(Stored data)
──────────────────────────────
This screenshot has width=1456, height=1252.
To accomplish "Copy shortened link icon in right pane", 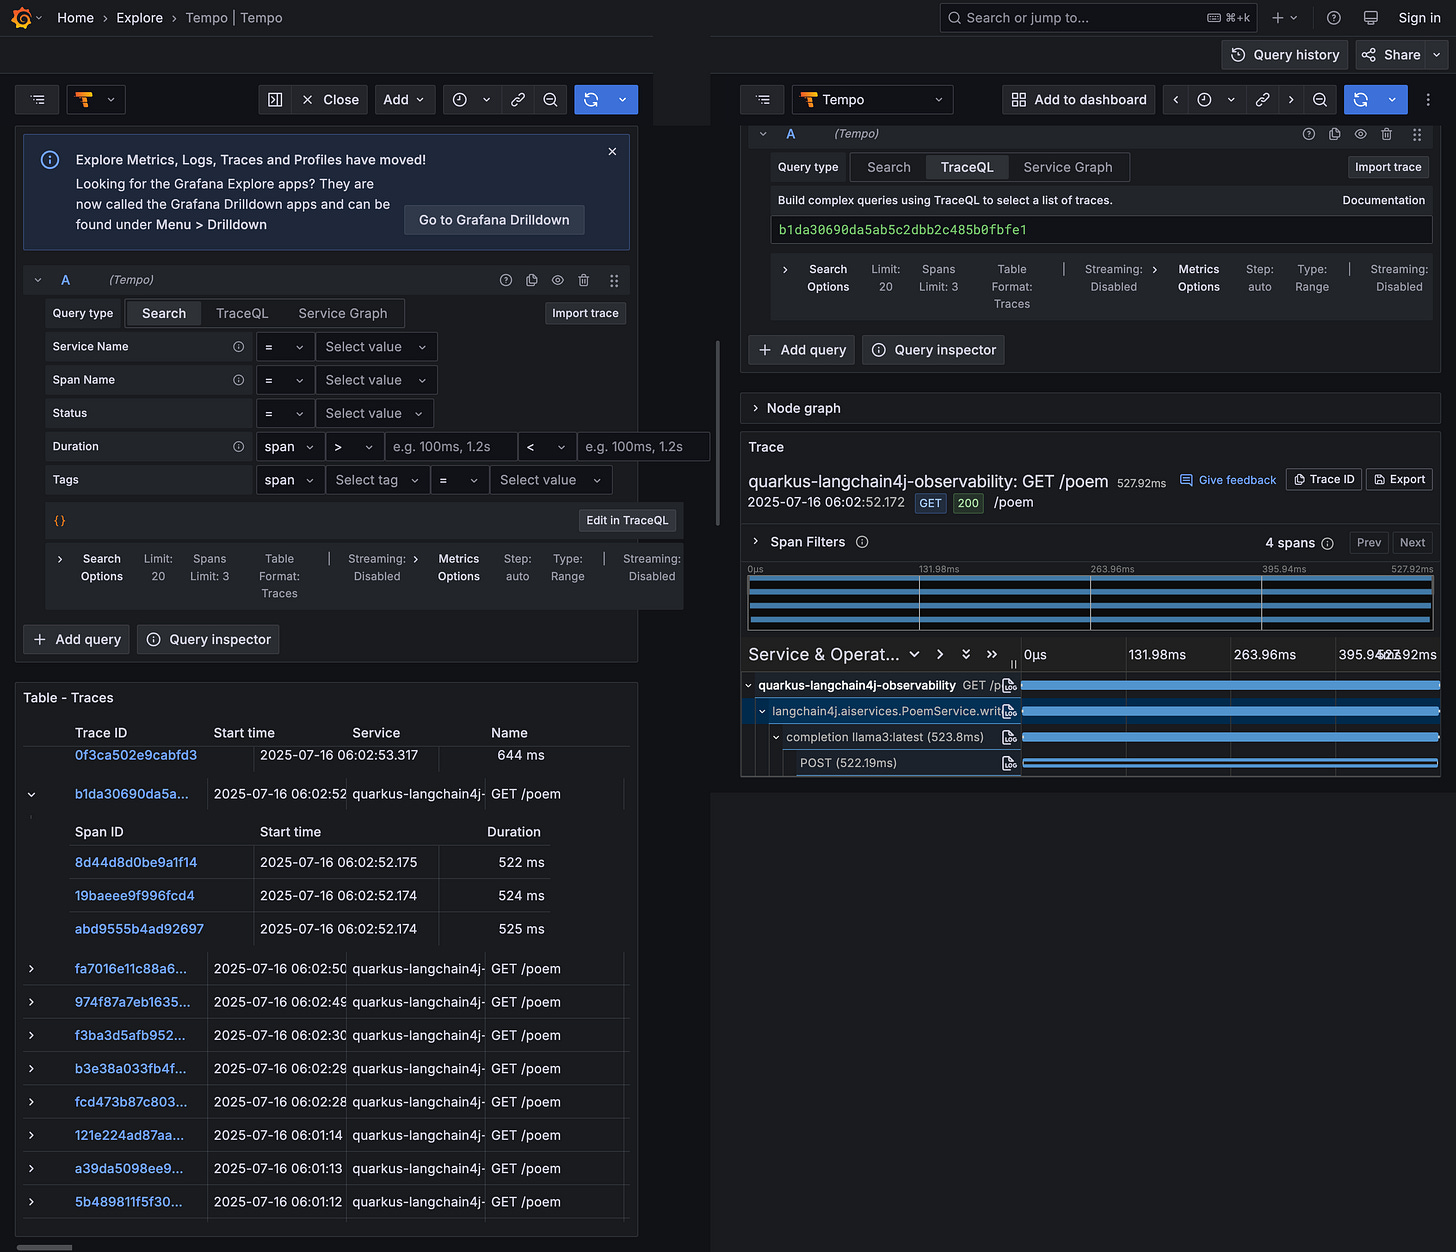I will (x=1262, y=100).
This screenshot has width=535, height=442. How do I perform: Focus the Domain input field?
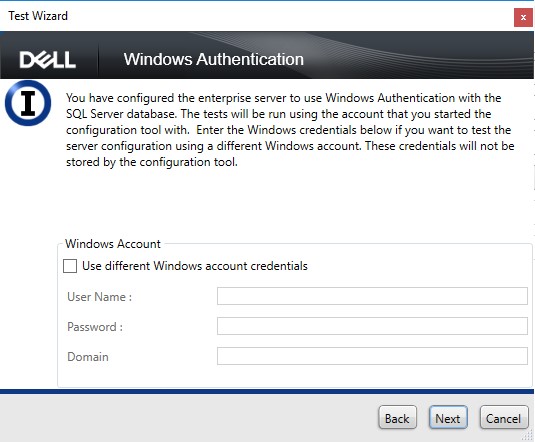point(372,356)
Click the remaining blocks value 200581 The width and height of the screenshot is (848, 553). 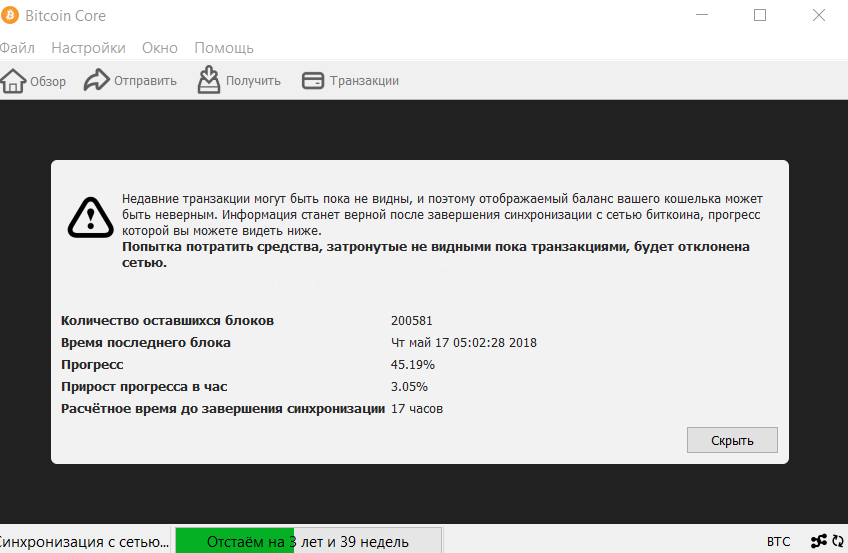[x=412, y=320]
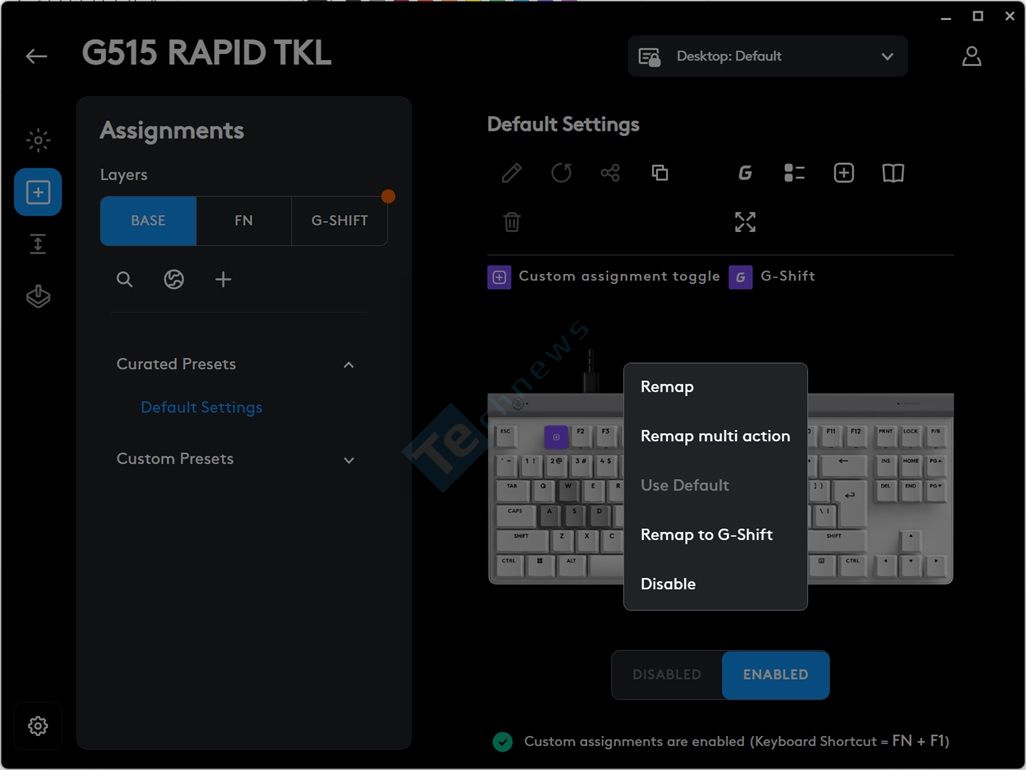Click the back arrow icon
This screenshot has height=770, width=1026.
coord(37,56)
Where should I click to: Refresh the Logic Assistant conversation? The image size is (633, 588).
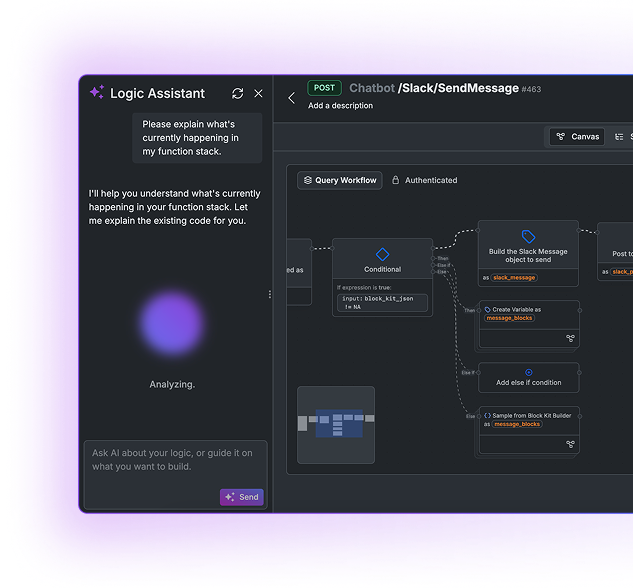coord(237,93)
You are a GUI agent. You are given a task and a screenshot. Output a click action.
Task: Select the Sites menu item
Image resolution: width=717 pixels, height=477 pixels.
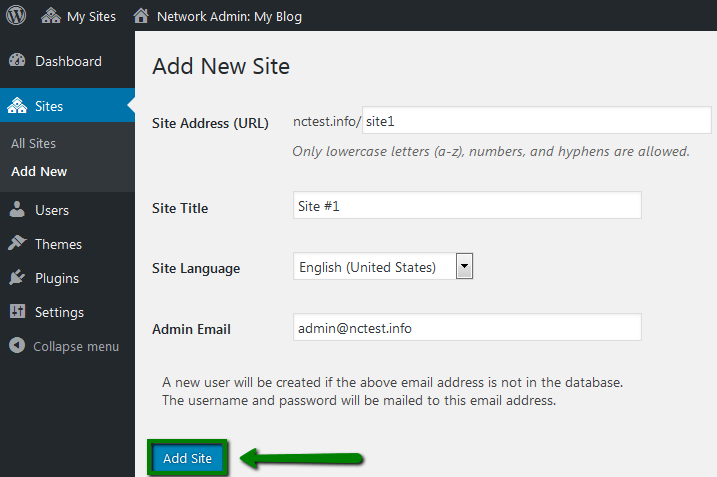(67, 106)
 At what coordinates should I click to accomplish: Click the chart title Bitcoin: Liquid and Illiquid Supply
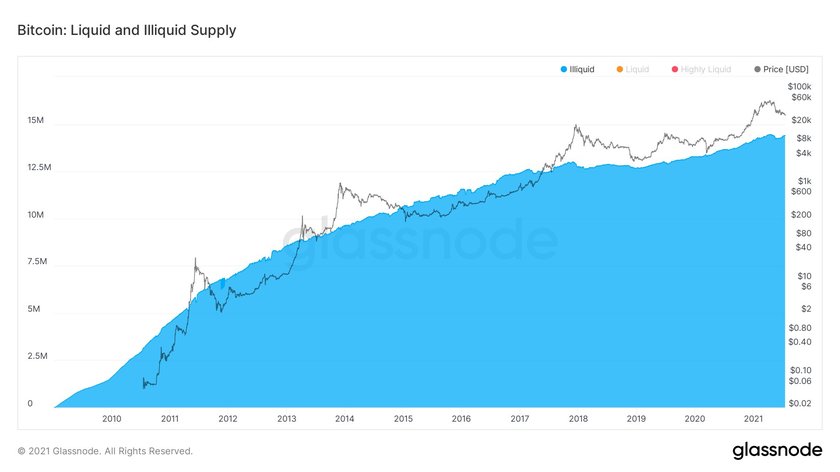pyautogui.click(x=126, y=30)
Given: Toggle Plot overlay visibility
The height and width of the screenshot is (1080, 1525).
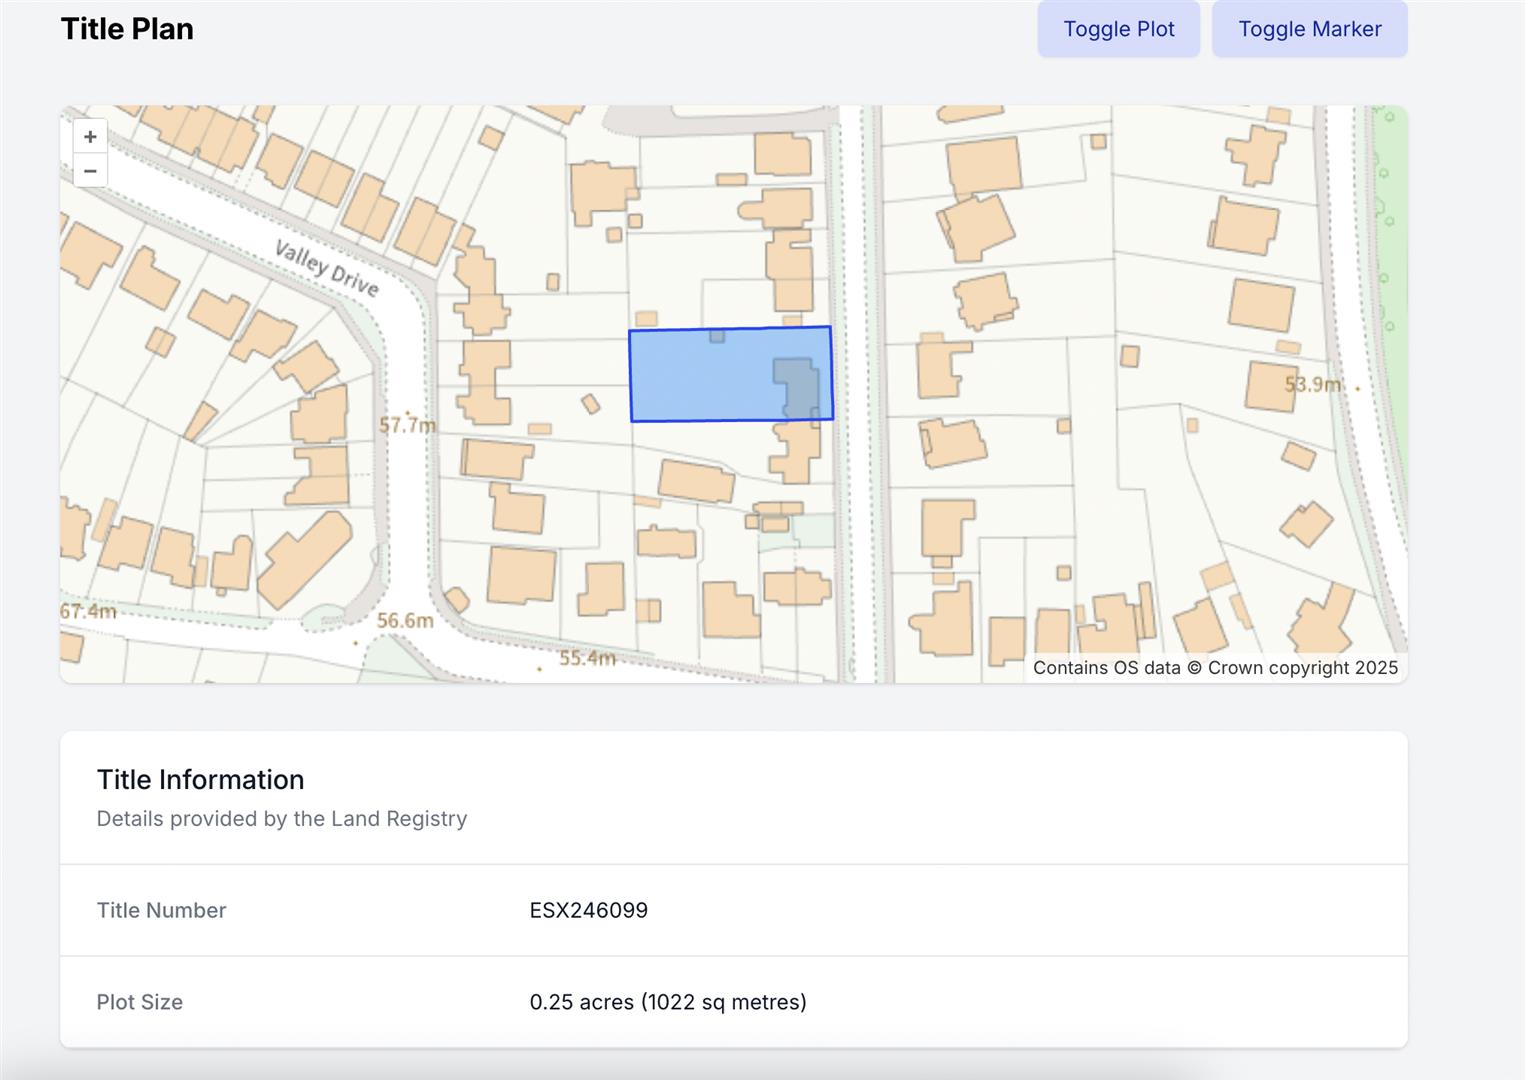Looking at the screenshot, I should [1118, 29].
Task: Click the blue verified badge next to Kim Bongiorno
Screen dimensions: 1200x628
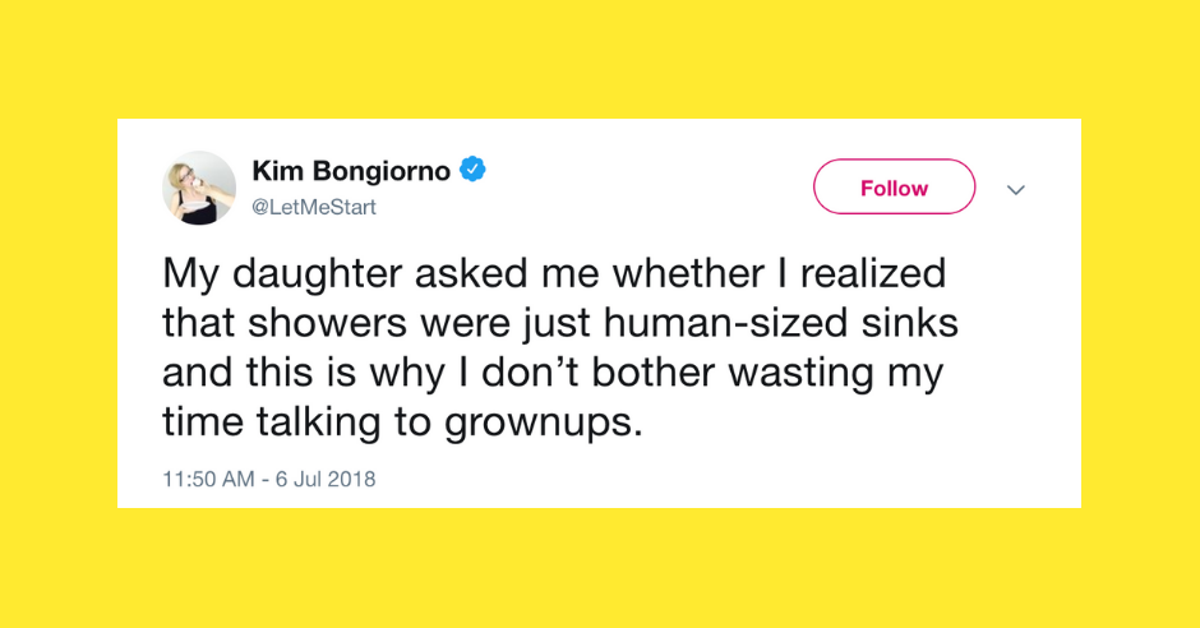Action: click(x=474, y=170)
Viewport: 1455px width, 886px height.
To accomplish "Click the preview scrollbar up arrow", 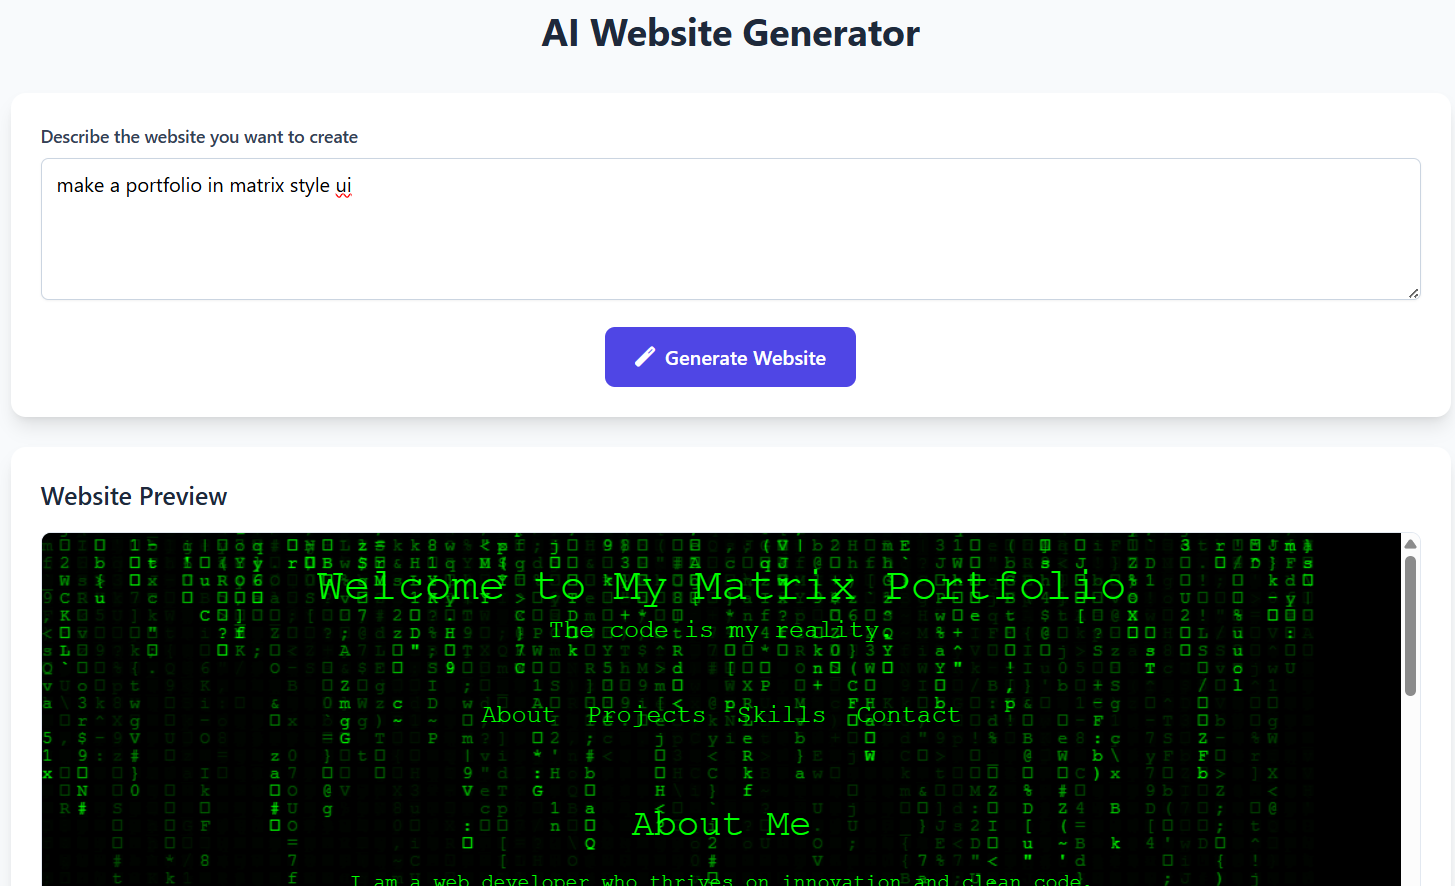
──────────────────────────────
## Problem to solve
Word for word, retype the lines from the one that contains "Image resolution: width=717" through the final line of the data, both ends included, excluding pictures.

## Task answer
Image resolution: width=717 pixels, height=477 pixels.
(67, 106)
 At what coordinates should I click to accomplish: Click the chart title Bitcoin: Liquid and Illiquid Supply
pyautogui.click(x=126, y=30)
Given: Toggle Plot overlay visibility
The height and width of the screenshot is (1080, 1525).
Looking at the screenshot, I should [1118, 29].
Task: Click the blue verified badge next to Kim Bongiorno
Screen dimensions: 1200x628
Action: click(x=474, y=170)
Viewport: 1455px width, 886px height.
To accomplish "Click the preview scrollbar up arrow", 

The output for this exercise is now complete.